Reading passage:
▬▬▬▬▬▬
The published data is a Reuters Domain Model RDM Market price message, which is an OMM Field List where the field entries are name-value data pairs. We will use a custom service to publish the sample derived data from the database and distinguish it from market data provided by Thomson Reuters. The Provider class in our application handles all the publishing tasks. It maintains a handle to all the published items, and publishes an Image or an Update message.

    	
            

FieldList fieldList = EmaFactory.createFieldList();

 

data.forEach((key ,value) -> {

  int fid = key.intValue();

  int dValue = value.intValue();

  // add read data into OMM fieldlist

  fieldList.add( EmaFactory.createFieldEntry().real(fid, dValue, OmmReal.MagnitudeType.EXPONENT_NEG_2));

});

Here the data from file which has been parsed into a Key/Value Map by Scanner class is marshaled into an OMM FieldList which is then packaged as a Refresh or Update message and published by OMMProvider.

Sample code

The sample code for this article is available in src directory. This sample uses Java, EMA and MySQL database.

Testing

To check the end-to-end process flow, start the sample by providing a TREP Service name, ADS host name etc on the command line. You must be entitled to publish on this service and can refer to [EMA Quick Start and Tutorials - NI Provider] (https://developers.refinitiv.com/elektron/elektron-sdk-java/learning?content=12016&type=learning_material_item) on how to set this up. Upon successful startup, the console window should display API messages showing successful login to ADS, and that the application is monitoring the target directory for database files. Whenever any new data is inserted into the target table, our trigger autopublish1 will be invoked which will write it to a file, and that data will be picked up by Scanner and published out to TREP.

    	
            

Started monitoring: C:\Temp

Processing file: newData3.csv

Publishing: INSTR3, data: {22=1476, 25=1492}

Outgoing Reactor message (Tue Jan 17 10:41:48 EST 2017):

<!-- rwfMajorVer="14" rwfMinorVer="1" -->

<REFRESH domainType="MARKET_PRICE" streamId="-1" containerType="FIELD_LIST" flags="0x48 (HAS_MSG_KEY|REFRESH_COMPLETE)"
▬▬▬▬▬▬
Data:
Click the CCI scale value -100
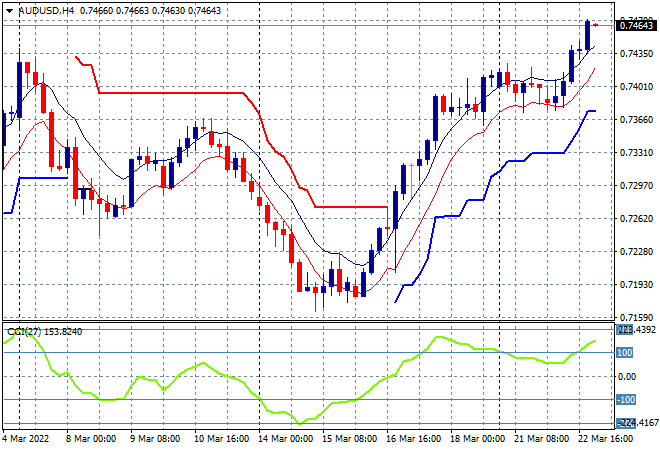 (625, 400)
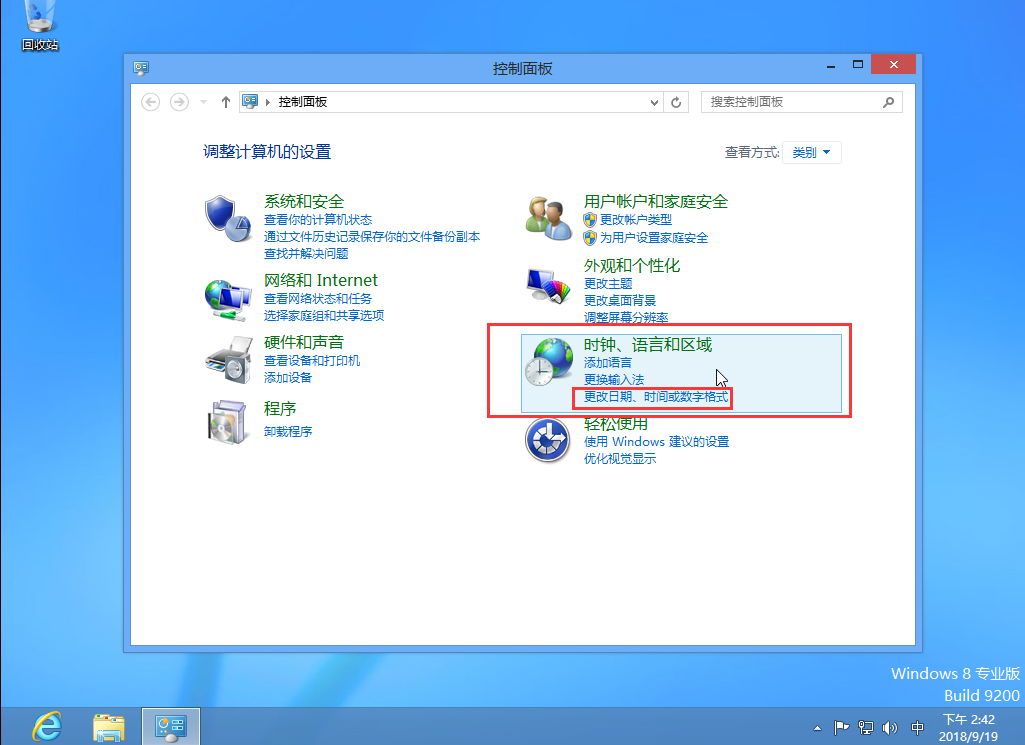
▬▬▬▬▬▬
Exercise description:
Reproduce, word for word, the part of the passage on publishing database data that runs from "Here the data" up to and including "published by OMMProvider.".

Expected output:
Here the data from file which has been parsed into a Key/Value Map by Scanner class is marshaled into an OMM FieldList which is then packaged as a Refresh or Update message and published by OMMProvider.